--- What to produce ---
Once you have read the data below, print all of it exactly.

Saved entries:
-=-=-=-=-
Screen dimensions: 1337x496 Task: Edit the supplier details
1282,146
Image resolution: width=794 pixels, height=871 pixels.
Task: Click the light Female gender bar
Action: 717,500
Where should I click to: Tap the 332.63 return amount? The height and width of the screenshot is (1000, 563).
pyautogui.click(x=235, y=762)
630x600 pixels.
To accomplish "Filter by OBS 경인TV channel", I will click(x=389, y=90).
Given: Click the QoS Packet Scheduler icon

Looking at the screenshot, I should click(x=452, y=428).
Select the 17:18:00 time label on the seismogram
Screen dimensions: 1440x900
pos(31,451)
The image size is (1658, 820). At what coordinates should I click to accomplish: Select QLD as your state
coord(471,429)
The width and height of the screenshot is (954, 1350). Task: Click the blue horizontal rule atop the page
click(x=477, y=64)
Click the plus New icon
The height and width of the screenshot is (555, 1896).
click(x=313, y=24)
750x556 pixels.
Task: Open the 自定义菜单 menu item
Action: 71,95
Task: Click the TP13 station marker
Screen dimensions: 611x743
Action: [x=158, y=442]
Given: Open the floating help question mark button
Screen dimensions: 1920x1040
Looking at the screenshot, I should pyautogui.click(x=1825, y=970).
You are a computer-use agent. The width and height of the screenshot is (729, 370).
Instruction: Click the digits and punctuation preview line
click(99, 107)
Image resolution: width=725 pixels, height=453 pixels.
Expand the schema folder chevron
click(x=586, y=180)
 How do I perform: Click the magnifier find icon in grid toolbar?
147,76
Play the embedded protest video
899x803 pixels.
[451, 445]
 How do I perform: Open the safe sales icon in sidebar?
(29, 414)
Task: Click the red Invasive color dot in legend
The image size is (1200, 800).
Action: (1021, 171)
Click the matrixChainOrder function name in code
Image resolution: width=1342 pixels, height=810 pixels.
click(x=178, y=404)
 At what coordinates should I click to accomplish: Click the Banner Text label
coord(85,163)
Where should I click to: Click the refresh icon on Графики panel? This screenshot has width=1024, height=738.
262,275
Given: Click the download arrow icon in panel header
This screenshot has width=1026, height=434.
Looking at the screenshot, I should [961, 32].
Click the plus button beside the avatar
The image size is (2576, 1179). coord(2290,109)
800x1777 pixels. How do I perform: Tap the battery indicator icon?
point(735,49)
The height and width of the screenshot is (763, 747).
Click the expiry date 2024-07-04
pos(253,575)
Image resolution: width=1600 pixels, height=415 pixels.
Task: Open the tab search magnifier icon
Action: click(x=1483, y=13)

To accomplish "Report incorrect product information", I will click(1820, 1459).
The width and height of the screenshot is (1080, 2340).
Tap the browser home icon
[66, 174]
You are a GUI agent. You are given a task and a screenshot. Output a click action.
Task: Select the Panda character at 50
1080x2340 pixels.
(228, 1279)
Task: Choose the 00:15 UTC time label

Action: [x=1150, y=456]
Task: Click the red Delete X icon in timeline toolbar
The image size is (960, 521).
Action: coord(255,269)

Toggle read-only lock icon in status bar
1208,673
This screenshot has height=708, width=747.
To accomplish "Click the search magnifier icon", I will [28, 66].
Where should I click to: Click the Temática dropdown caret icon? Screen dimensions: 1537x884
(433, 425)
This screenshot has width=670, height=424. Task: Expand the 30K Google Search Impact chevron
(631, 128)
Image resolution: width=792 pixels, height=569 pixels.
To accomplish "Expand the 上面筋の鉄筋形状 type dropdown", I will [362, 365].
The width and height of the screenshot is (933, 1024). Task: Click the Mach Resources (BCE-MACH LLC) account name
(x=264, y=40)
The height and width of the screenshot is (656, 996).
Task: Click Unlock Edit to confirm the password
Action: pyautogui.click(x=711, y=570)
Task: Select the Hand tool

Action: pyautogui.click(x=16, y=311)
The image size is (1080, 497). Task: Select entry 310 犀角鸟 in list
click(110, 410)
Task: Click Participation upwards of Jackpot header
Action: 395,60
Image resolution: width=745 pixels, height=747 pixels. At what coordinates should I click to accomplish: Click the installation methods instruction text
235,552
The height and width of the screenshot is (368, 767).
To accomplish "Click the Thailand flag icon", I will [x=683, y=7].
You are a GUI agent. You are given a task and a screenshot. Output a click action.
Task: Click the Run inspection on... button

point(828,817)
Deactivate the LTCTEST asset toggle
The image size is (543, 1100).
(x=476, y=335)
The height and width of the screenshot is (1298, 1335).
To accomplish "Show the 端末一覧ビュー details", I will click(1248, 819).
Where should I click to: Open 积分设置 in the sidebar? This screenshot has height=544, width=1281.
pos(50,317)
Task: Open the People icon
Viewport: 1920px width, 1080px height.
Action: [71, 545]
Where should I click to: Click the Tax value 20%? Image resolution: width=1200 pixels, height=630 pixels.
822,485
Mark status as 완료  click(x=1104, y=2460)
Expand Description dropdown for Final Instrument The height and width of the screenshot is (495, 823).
-=-=-=-=-
--- Solution to the problem ---
Screen dimensions: 1337x496 Task: Edit the supplier details
1282,146
Image resolution: width=794 pixels, height=871 pixels.
Task: Click the light Female gender bar
Action: 717,500
Where should I click to: Tap the 332.63 return amount? The height and width of the screenshot is (1000, 563).
pyautogui.click(x=235, y=762)
630x600 pixels.
To accomplish "Filter by OBS 경인TV channel", I will click(x=389, y=90).
Given: Click the QoS Packet Scheduler icon

Looking at the screenshot, I should click(x=452, y=428).
Select the 17:18:00 time label on the seismogram
Screen dimensions: 1440x900
pos(31,451)
The image size is (1658, 820). At what coordinates should I click to accomplish: Select QLD as your state
coord(471,429)
The width and height of the screenshot is (954, 1350). Task: Click the blue horizontal rule atop the page
click(x=477, y=64)
Click the plus New icon
The height and width of the screenshot is (555, 1896).
click(x=313, y=24)
750x556 pixels.
Task: Open the 自定义菜单 menu item
Action: 71,95
Task: Click the TP13 station marker
Screen dimensions: 611x743
Action: [x=158, y=442]
Given: Open the floating help question mark button
Screen dimensions: 1920x1040
Looking at the screenshot, I should pyautogui.click(x=1825, y=970).
You are a computer-use agent. The width and height of the screenshot is (729, 370).
Instruction: Click the digits and punctuation preview line
click(99, 107)
Image resolution: width=725 pixels, height=453 pixels.
Expand the schema folder chevron
click(x=586, y=180)
 How do I perform: Click the magnifier find icon in grid toolbar?
147,76
Play the embedded protest video
899x803 pixels.
[451, 445]
 How do I perform: Open the safe sales icon in sidebar?
(29, 414)
Task: Click the red Invasive color dot in legend
The image size is (1200, 800).
Action: (1021, 171)
Click the matrixChainOrder function name in code
Image resolution: width=1342 pixels, height=810 pixels.
click(x=178, y=404)
 At what coordinates should I click to accomplish: Click the Banner Text label
coord(85,163)
Where should I click to: Click the refresh icon on Графики panel? This screenshot has width=1024, height=738.
262,275
Given: Click the download arrow icon in panel header
This screenshot has width=1026, height=434.
Looking at the screenshot, I should [961, 32].
Click the plus button beside the avatar
The image size is (2576, 1179). coord(2290,109)
800x1777 pixels. How do I perform: Tap the battery indicator icon?
point(735,49)
The height and width of the screenshot is (763, 747).
Click the expiry date 2024-07-04
pos(253,575)
Image resolution: width=1600 pixels, height=415 pixels.
Task: Open the tab search magnifier icon
Action: click(x=1483, y=13)

To accomplish "Report incorrect product information", I will click(1820, 1459).
The width and height of the screenshot is (1080, 2340).
Tap the browser home icon
[66, 174]
You are a GUI agent. You are given a task and a screenshot. Output a click action.
Task: Select the Panda character at 50
1080x2340 pixels.
(228, 1279)
Task: Choose the 00:15 UTC time label

Action: [x=1150, y=456]
Task: Click the red Delete X icon in timeline toolbar
The image size is (960, 521).
Action: coord(255,269)

Toggle read-only lock icon in status bar
1208,673
This screenshot has height=708, width=747.
To accomplish "Click the search magnifier icon", I will [28, 66].
Where should I click to: Click the Temática dropdown caret icon? Screen dimensions: 1537x884
(433, 425)
This screenshot has width=670, height=424. Task: Expand the 30K Google Search Impact chevron
(631, 128)
Image resolution: width=792 pixels, height=569 pixels.
To accomplish "Expand the 上面筋の鉄筋形状 type dropdown", I will [362, 365].
The width and height of the screenshot is (933, 1024). Task: Click the Mach Resources (BCE-MACH LLC) account name
(x=264, y=40)
The height and width of the screenshot is (656, 996).
Task: Click Unlock Edit to confirm the password
Action: pyautogui.click(x=711, y=570)
Task: Select the Hand tool

Action: pyautogui.click(x=16, y=311)
The image size is (1080, 497). Task: Select entry 310 犀角鸟 in list
click(110, 410)
Task: Click Participation upwards of Jackpot header
Action: 395,60
Image resolution: width=745 pixels, height=747 pixels. At what coordinates should I click to accomplish: Click the installation methods instruction text
235,552
The height and width of the screenshot is (368, 767).
To accomplish "Click the Thailand flag icon", I will [x=683, y=7].
You are a GUI agent. You are given a task and a screenshot. Output a click action.
Task: Click the Run inspection on... button

point(828,817)
Deactivate the LTCTEST asset toggle
The image size is (543, 1100).
(x=476, y=335)
The height and width of the screenshot is (1298, 1335).
To accomplish "Show the 端末一覧ビュー details", I will click(1248, 819).
Where should I click to: Open 积分设置 in the sidebar? This screenshot has height=544, width=1281.
pos(50,317)
Task: Open the People icon
Viewport: 1920px width, 1080px height.
Action: [71, 545]
Where should I click to: Click the Tax value 20%? Image resolution: width=1200 pixels, height=630 pixels.
822,485
Mark status as 완료  click(x=1104, y=2460)
Expand Description dropdown for Final Instrument The height and width of the screenshot is (495, 823).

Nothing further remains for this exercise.